Researchers have identified two genes that represent potential new drug targets for combating MRSA. The copper- and sulfur-binding repressors they encode are similar to molecules already identified in other bacteria, including Mycobacterium tuberculosis. The Indiana University-led research is published in the Journal of Biological Chemistry, in a paper titled, “Control of Copper Resistance and Inorganic Sulfur Metabolism by Paralogous Regulators in Staphylococcus aureus.”

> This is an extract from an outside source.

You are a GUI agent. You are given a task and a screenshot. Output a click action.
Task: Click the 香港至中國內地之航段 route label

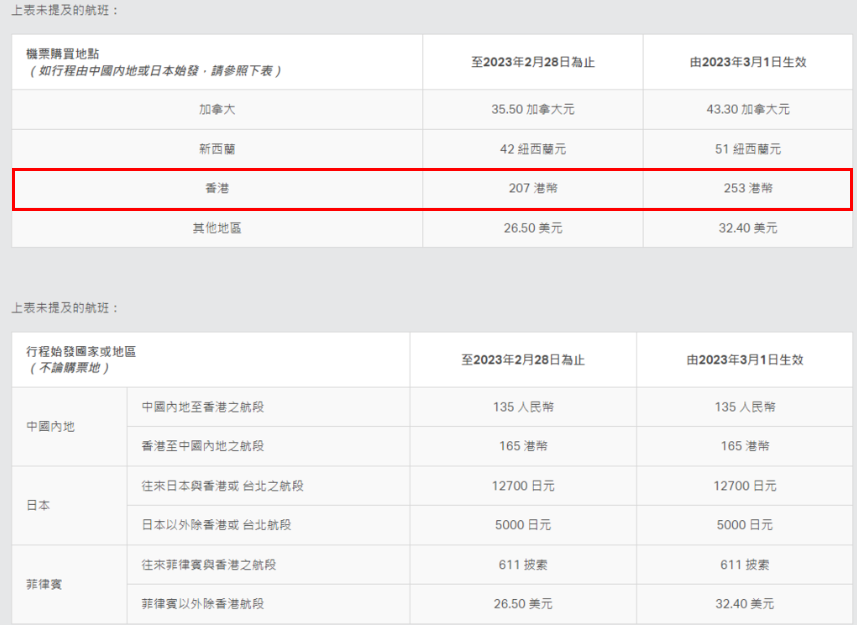[203, 446]
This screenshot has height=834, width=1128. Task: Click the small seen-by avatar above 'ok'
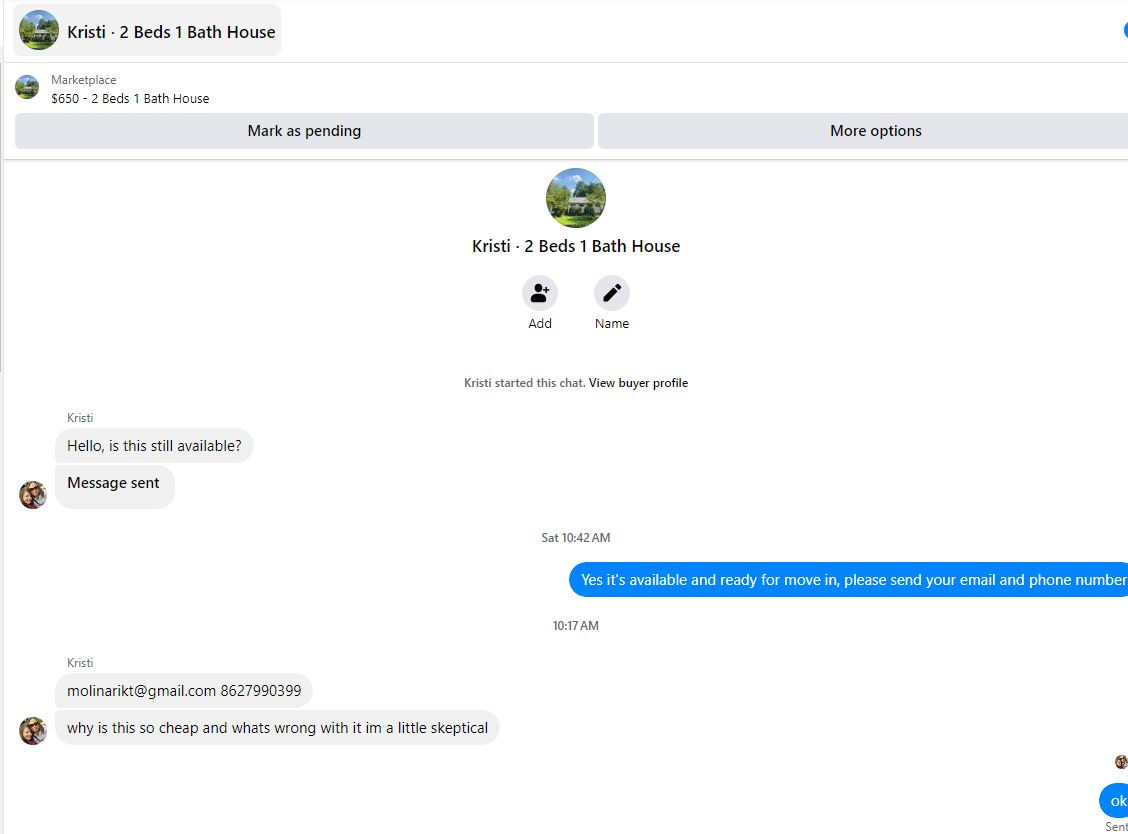(x=1121, y=762)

All strains of Staphylococcus aureus encode a putative copper-sensitive operon repressor (CsoR) and one other CsoR-like protein of unknown function, explains Indiana University’s David Giedroc, Ph.D., and Vanderbilt School of Medicine’s Erik Sakaar, Ph.D., who spearheaded the research. Funded in part by an NIH grant, the team looked further at the two genes in S. aureus, to investigate their activity in the bacterial cells. They found the CsoR regulates the expression of copper resistance genes, and the molecule is related to a CsoR previously discovered by Dr. Giedroc’s group in Mycobacteriam tuberculosis. The other repressor, termed CstR (CsoR-like sulfurtransferase repressor), appears to react with various forms of sulfur and prevents the transcription of a series of genes that, based on their homology with genes in other bacteria, are involved in sulfur assimilation.
The researchers suggest that while the CsoR and CstR genes themselves could represent new MRSA drug targets, the genes they regulate are probably a more likely source of targets. “I think the repressors are one step removed from where you’d like to have the action,” professor Giedroc remarks. “At this point I think the better targets are going to be the genes they are regulating.”
Promisingly, the metabolic process by which sulfur is assimilated in Mycobacterium tuberculosis is already a proven target for this bacterium, he adds. “We see no reason why this can’t be the case for Staphylococcus aureus.” The NIH has now awarded professor Goedric’s lab another $1.1 million to fund further investigations into how S. aureus utilizes sulfur.